INPUT DATA:
::::

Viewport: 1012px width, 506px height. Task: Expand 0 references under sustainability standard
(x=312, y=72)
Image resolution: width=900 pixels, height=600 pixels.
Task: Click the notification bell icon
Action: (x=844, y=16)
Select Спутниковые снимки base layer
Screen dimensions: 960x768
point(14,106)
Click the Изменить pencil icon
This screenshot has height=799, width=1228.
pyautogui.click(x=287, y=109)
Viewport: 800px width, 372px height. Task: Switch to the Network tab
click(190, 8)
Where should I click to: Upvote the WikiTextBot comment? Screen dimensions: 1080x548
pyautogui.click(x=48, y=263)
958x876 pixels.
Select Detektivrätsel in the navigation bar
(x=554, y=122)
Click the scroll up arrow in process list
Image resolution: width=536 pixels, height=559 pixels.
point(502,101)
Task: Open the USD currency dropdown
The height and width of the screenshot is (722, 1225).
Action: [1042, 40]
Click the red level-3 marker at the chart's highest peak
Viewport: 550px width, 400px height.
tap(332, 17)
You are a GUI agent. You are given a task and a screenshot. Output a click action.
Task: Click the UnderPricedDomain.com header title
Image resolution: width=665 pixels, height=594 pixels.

::::

WHAT YOU HAVE TO DO:
Return all of the above records exactly, leaving no line out.

EXERCISE ANSWER:
Viewport: 1012px width, 506px height. Task: Expand 0 references under sustainability standard
(x=312, y=72)
Image resolution: width=900 pixels, height=600 pixels.
Task: Click the notification bell icon
Action: (x=844, y=16)
Select Спутниковые снимки base layer
Screen dimensions: 960x768
point(14,106)
Click the Изменить pencil icon
This screenshot has height=799, width=1228.
pyautogui.click(x=287, y=109)
Viewport: 800px width, 372px height. Task: Switch to the Network tab
click(190, 8)
Where should I click to: Upvote the WikiTextBot comment? Screen dimensions: 1080x548
pyautogui.click(x=48, y=263)
958x876 pixels.
Select Detektivrätsel in the navigation bar
(x=554, y=122)
Click the scroll up arrow in process list
Image resolution: width=536 pixels, height=559 pixels.
point(502,101)
Task: Open the USD currency dropdown
The height and width of the screenshot is (722, 1225).
Action: [1042, 40]
Click the red level-3 marker at the chart's highest peak
Viewport: 550px width, 400px height.
tap(332, 17)
You are a GUI agent. You are given a task and a screenshot. Output a click action.
Task: Click the UnderPricedDomain.com header title
Image resolution: width=665 pixels, height=594 pixels.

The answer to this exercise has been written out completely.